Pictures stay out; everything else in the records gets transcribed exactly.
===== Data
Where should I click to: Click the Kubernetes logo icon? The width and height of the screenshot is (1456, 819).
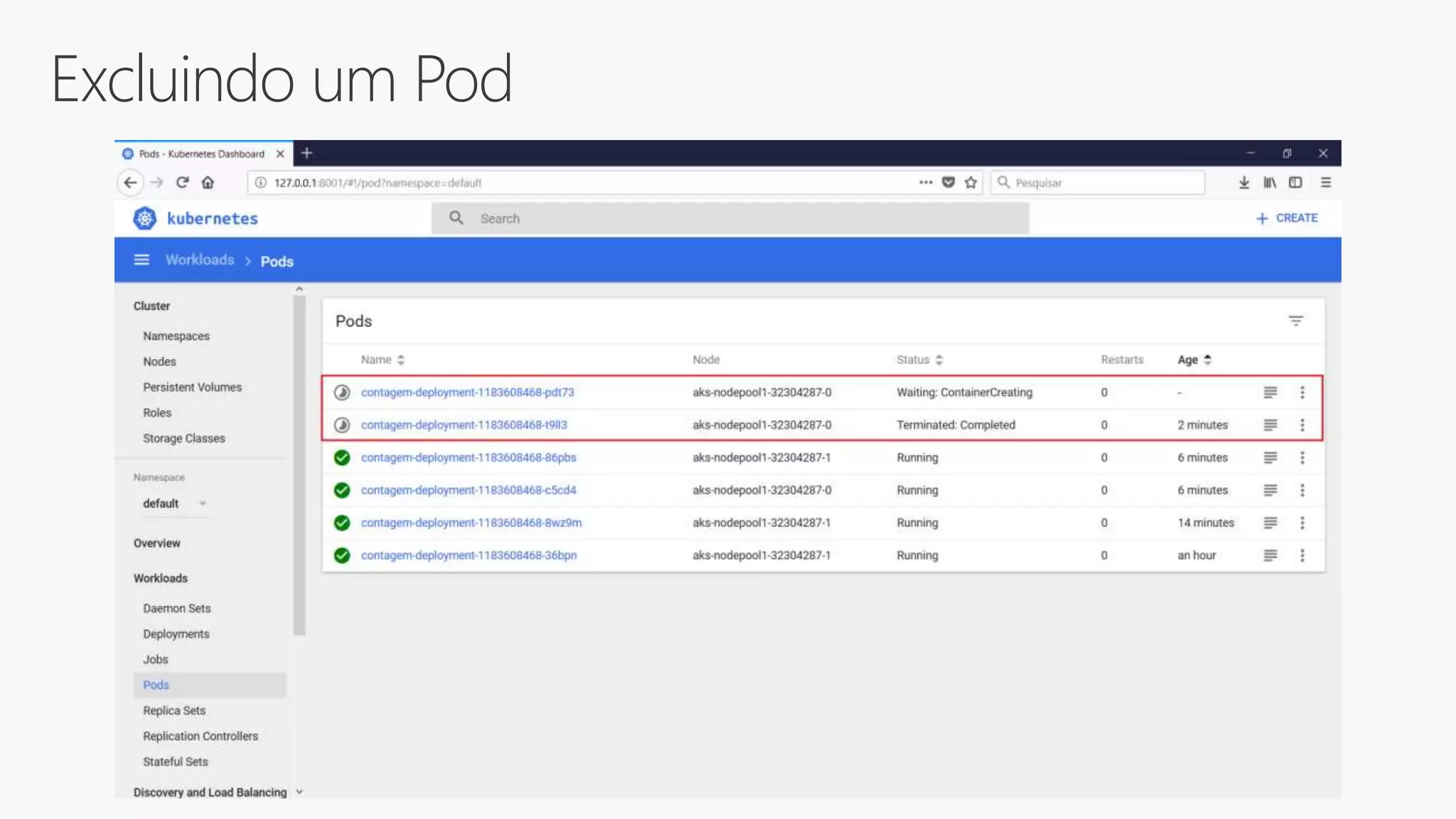145,218
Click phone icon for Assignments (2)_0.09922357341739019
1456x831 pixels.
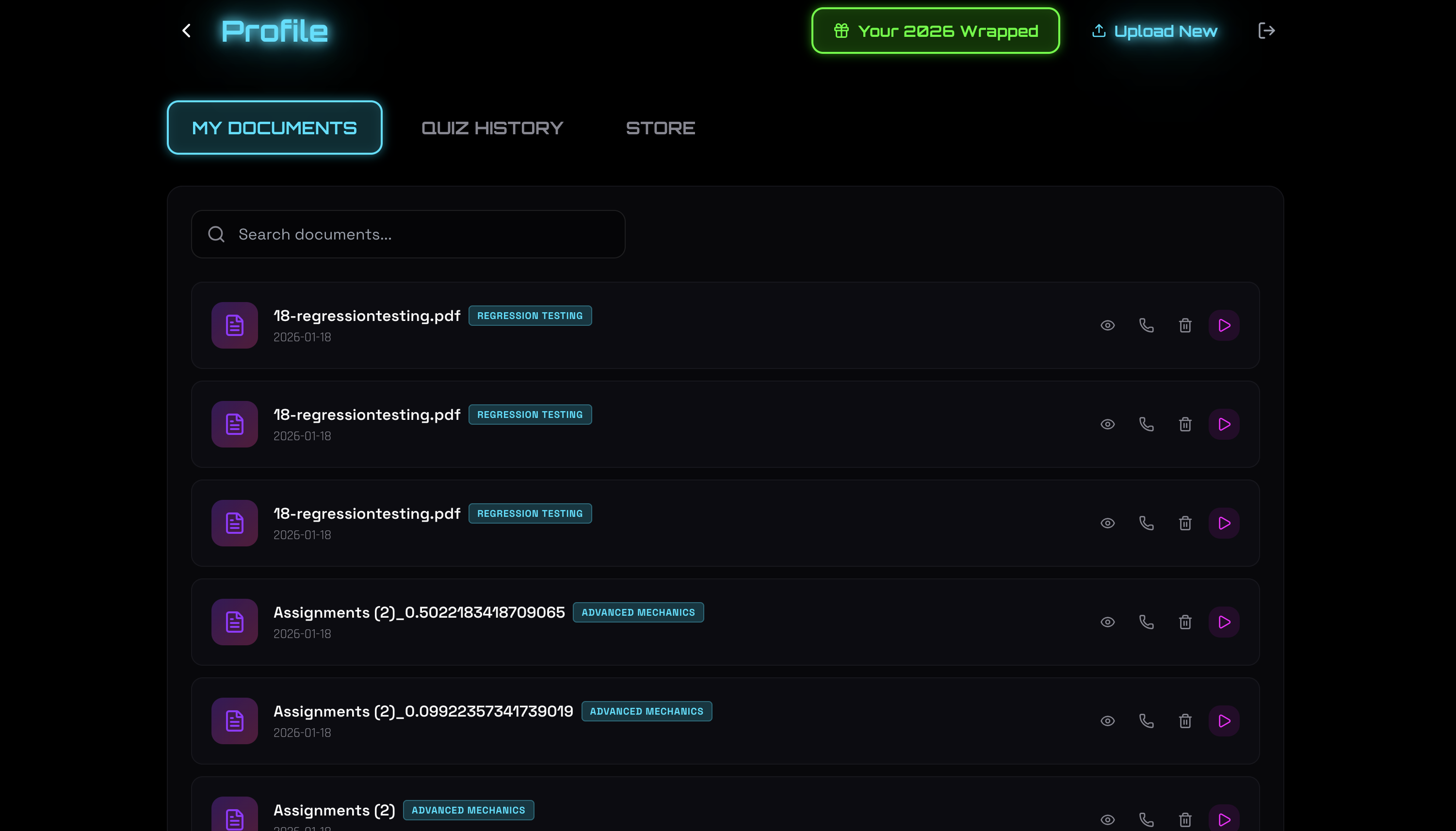pos(1146,721)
==========
Solution:
Where should I click to: Click the Kubernetes logo icon? The width and height of the screenshot is (1456, 819).
145,218
Click phone icon for Assignments (2)_0.09922357341739019
1456x831 pixels.
pos(1146,721)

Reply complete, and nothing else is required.